Heat a tablespoon or two of olive oil in a large pan or wok over medium-high heat. Add red onion and garlic, cook for a few minutes until fragrant.
Add in the rest of the vegetables, stir, and cover for 3 minutes.
Stir after three minutes and continue to cook until veggies are cook al dente (slightly crispy but mostly cooked!).
Reduce heat to medium, add pasta to the pan. Toss in the balsamic vinegar and cook for a minute or two to absorb all the flavor.
Serve hot or cold, top with Parmesan cheese if you like!
Pro tip: You can use any fresh vegetables you like! I like to shop the seasons at the farmer’s market. Sometimes it’s broccoli, sometimes it’s tomatoes (although with tomatoes I’d toss those in on step 4).
Pasta wise, use what you have and like! Of course, white pasta is the cheapest, but I prefer red lentil pasta because it’s packed with nutrients and tastes better (to me)! There are plenty of other options out there: quinoa, whole wheat, black beans, spinach…

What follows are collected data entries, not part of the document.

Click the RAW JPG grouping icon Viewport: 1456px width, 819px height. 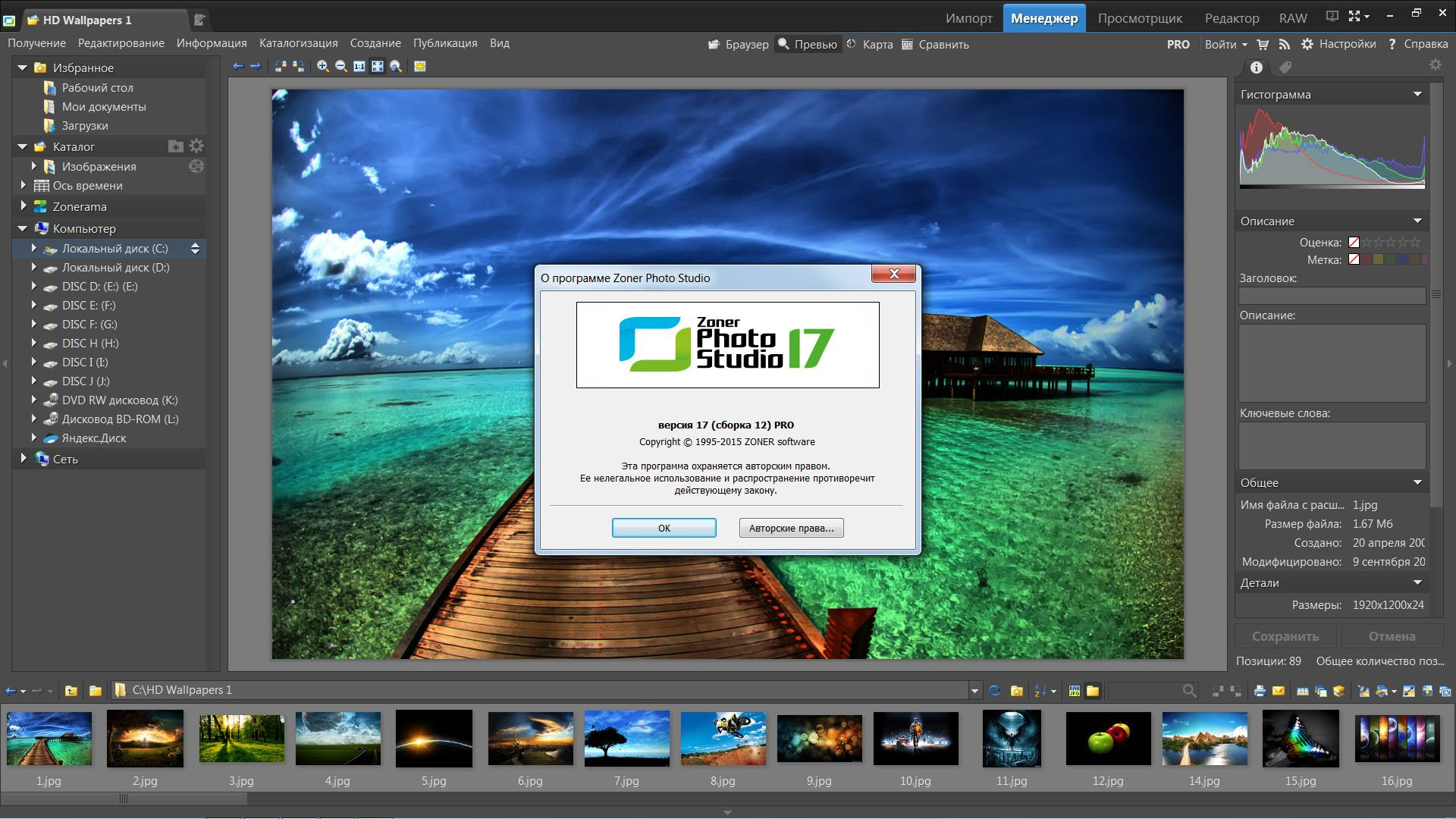coord(1074,691)
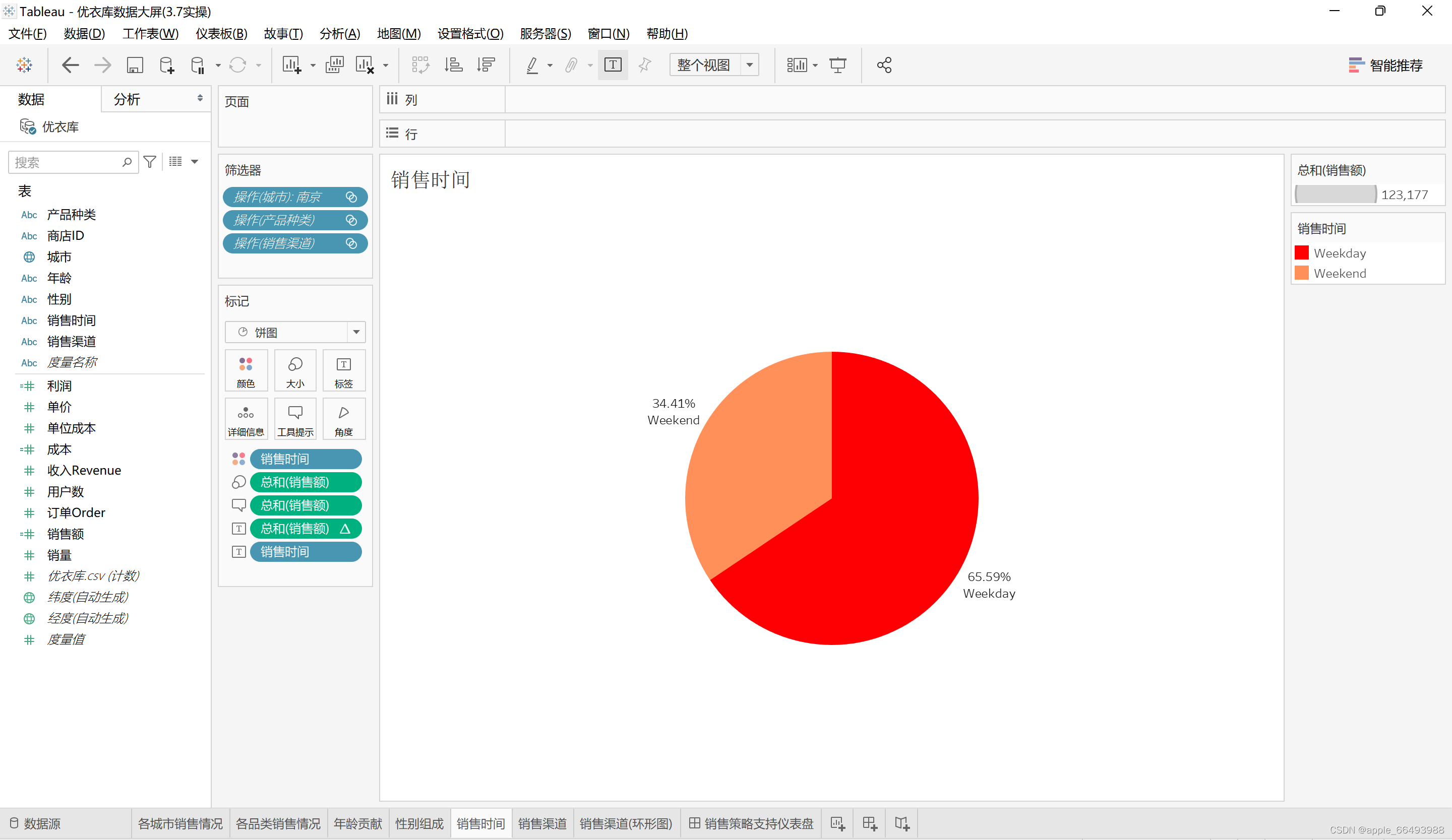The height and width of the screenshot is (840, 1452).
Task: Open the Color marks card
Action: coord(246,371)
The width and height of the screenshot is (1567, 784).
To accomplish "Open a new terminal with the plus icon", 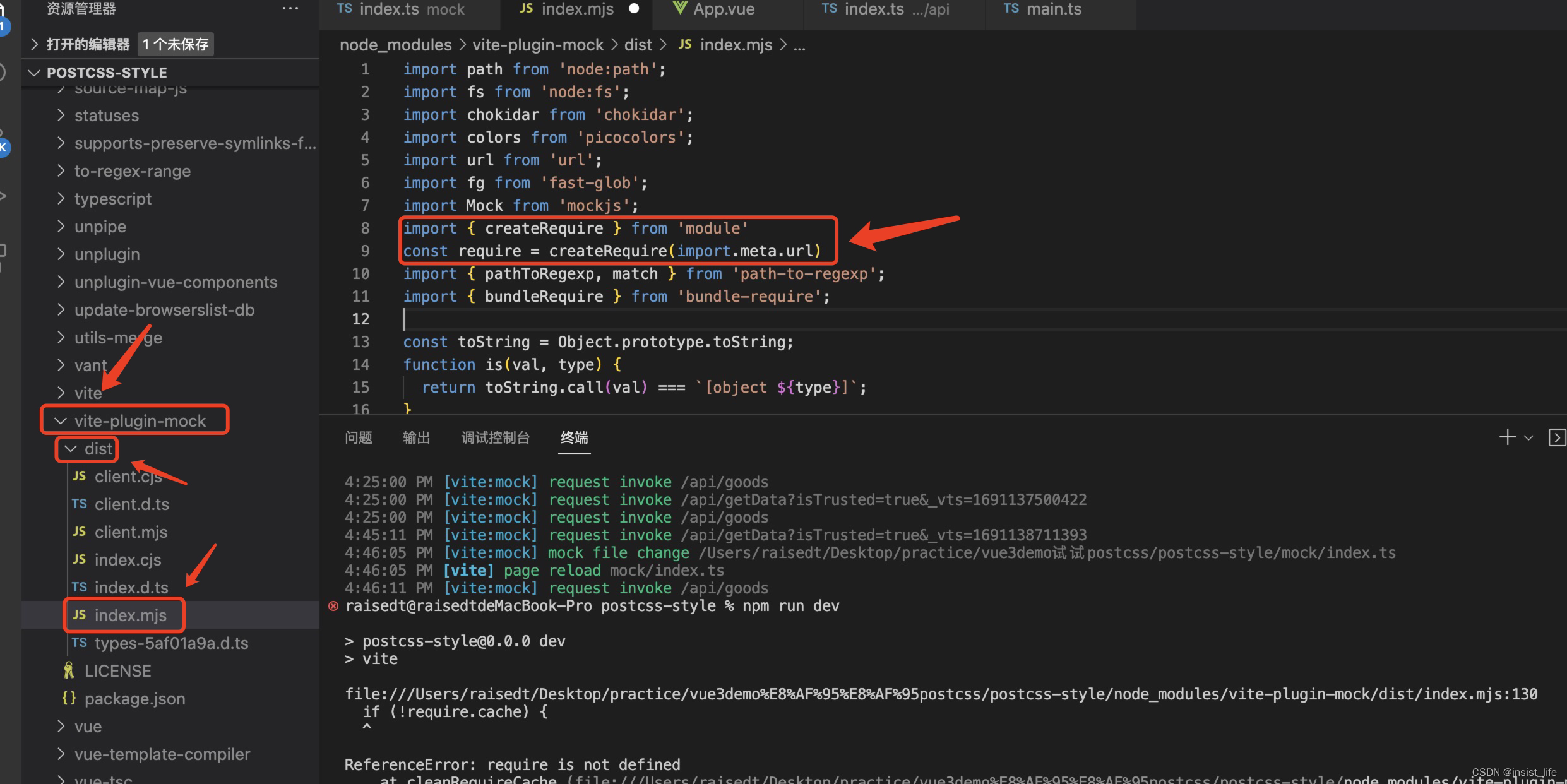I will click(1507, 437).
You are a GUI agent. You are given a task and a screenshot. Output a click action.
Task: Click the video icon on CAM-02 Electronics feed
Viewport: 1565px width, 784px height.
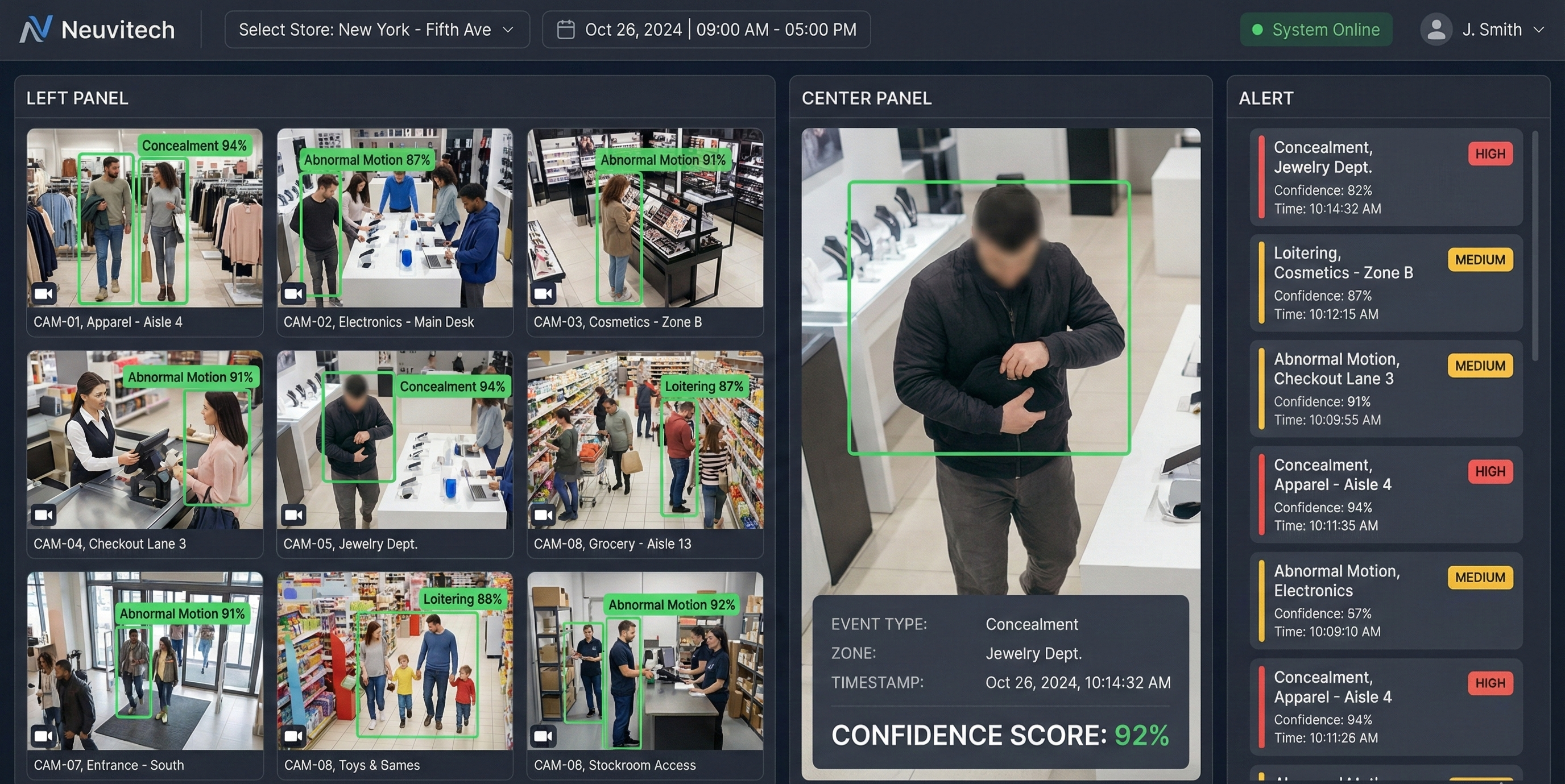point(293,294)

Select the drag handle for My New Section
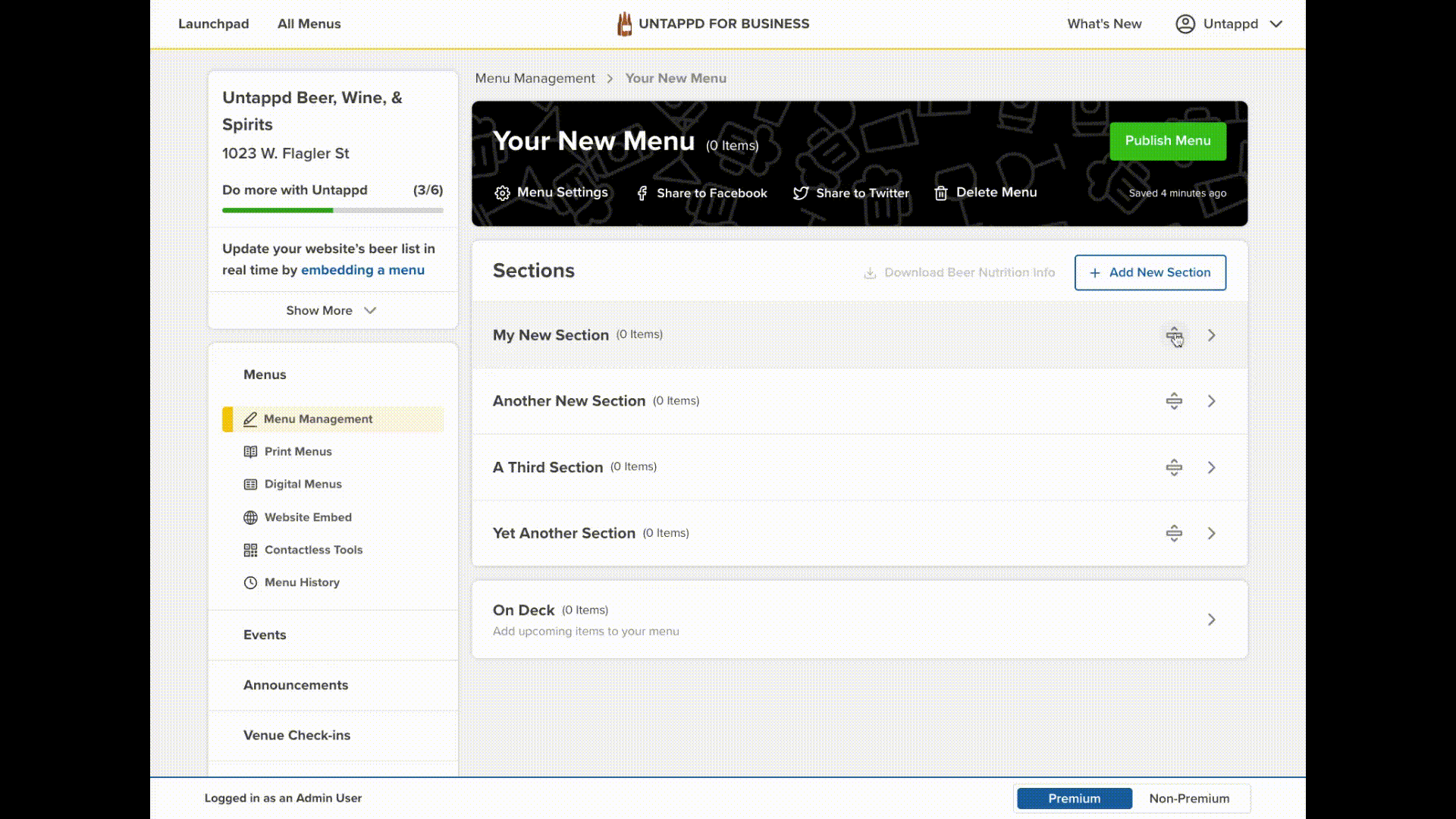tap(1174, 334)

This recipe can be dairy & gluten free, vegan, and vegetarian.
Nutrition facts per serving: 471 calories, 9.2g of total fat, 1g of saturated fat, 0mg of cholesterol, 11mg of sodium, 243mg of potassium, 76.2g of carbs, 8.2g of fiber, 4,4g of sugar, 24.1g of protein. 29% of Vitamin A, 96% of Vitamin C, 4% of Calcium, 37% of Iron.